**EXCERPT:**

• • • • • • •

Ultraprocessed foods loaded with fats, sugar, and sodium may be high in flavor and make for an easy and quick meal or snack option, but a new study has found that these foods increase the risk of early death.

Researchers from the University of Paris 13 examined the link between high consumption of ultraprocessed foods, like processed meats, snack foods, and ready-to-eat meals, and early death.

Studies have linked ultraprocessed foods with obesity, an increased risk of cancer, and even mania. Despite the health risks and the benefits of diets high in fruits and vegetables, processed foods make up a large majority of most diets today.

In the US in 2012, 61 percent of all energy from food consumption came from ultraprocessed foods. one study found. In the UK, 63 percent of all energy came from processed foods, and in Canada, that number was 62 percent.

For this recent study, the researchers evaluated the long-term impacts of high-processed foods on health and early death risk.

44,551 French adults 45 years of age or older took part in a two-year study. Every six months the participants filled out a health questionnaire and kept a food diary for 24 hours.

• • • • • • •

**SUPPLIED MATERIAL:**
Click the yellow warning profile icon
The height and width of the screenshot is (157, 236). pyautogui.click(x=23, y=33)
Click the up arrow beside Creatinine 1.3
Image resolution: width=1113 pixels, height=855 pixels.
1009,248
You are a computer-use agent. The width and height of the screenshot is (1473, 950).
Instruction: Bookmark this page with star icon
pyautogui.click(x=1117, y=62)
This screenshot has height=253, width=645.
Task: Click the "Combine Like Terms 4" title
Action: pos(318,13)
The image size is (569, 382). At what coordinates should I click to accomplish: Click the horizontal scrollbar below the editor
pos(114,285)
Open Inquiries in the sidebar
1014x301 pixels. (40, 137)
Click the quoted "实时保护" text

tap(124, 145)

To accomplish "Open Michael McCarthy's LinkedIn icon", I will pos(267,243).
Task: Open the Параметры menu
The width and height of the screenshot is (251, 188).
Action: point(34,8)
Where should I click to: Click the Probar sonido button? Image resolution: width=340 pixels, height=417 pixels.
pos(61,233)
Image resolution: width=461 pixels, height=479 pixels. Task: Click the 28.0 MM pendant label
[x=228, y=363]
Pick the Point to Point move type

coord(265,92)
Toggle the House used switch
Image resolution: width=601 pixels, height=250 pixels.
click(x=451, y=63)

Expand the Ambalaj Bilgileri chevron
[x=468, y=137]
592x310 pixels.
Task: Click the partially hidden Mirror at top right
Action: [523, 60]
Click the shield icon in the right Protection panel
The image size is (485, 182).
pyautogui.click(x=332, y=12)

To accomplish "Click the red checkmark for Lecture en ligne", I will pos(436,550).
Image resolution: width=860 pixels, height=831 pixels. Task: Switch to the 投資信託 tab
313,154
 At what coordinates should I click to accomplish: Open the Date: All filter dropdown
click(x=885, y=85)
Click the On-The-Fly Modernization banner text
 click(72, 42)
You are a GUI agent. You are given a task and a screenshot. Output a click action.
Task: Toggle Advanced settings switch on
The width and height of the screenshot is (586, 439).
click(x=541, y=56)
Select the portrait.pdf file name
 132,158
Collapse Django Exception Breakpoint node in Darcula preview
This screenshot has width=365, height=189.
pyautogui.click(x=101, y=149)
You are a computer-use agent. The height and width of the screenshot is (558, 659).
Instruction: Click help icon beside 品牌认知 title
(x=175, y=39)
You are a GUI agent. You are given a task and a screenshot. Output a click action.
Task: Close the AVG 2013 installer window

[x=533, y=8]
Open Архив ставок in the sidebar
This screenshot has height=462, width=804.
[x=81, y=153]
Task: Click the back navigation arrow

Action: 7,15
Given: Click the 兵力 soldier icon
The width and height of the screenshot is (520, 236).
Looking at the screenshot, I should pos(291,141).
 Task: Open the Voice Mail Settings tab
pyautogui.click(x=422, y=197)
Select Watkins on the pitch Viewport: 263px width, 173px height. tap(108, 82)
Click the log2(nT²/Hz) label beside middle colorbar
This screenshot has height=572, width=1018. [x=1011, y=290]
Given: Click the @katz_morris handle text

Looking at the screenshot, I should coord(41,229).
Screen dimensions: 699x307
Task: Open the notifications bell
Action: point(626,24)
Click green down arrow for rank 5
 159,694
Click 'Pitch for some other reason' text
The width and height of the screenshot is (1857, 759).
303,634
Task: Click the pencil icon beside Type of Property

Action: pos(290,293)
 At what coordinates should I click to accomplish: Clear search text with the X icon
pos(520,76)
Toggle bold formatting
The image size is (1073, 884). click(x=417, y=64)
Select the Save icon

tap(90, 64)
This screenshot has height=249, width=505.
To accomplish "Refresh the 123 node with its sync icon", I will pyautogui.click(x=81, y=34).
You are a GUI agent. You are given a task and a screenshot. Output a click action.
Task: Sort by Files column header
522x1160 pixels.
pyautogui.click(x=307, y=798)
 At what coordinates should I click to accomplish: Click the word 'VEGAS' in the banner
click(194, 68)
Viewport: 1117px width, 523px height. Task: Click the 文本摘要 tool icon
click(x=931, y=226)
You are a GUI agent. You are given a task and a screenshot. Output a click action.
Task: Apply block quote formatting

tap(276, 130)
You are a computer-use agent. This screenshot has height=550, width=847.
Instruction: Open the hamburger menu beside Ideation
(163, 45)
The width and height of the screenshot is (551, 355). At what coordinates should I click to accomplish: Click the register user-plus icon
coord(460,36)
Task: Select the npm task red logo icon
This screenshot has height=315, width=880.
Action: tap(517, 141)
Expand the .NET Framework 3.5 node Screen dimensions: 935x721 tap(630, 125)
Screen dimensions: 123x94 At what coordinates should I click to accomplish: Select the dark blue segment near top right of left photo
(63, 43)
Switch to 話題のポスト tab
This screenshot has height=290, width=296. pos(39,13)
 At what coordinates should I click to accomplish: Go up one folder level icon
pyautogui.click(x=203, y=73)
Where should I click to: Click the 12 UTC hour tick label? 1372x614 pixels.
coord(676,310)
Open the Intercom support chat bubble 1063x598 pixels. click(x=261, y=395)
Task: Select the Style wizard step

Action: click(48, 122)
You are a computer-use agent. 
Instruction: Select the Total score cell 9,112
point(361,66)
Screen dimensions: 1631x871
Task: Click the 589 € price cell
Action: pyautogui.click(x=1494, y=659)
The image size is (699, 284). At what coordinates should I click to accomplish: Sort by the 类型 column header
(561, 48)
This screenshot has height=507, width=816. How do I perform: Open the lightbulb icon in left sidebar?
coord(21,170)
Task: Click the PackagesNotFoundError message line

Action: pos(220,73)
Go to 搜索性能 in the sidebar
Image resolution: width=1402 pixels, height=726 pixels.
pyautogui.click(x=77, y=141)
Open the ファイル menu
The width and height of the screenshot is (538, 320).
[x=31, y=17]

• • • • • • •

**EXERCISE DIRECTIONS:** Summarize the excerpt on ultraprocessed foods in two sentences. The rows are not needed for the task on this page.

**RESPONSE TO THE TASK:** Researchers from the University of Paris 13 studied the link between heavy consumption of ultraprocessed foods, such as processed meats, snack foods, and ready-to-eat meals, and early death, and found that these foods increase its risk. In the two-year study, 44,551 French adults aged 45 or older filled out a health questionnaire and kept a 24-hour food diary every six months.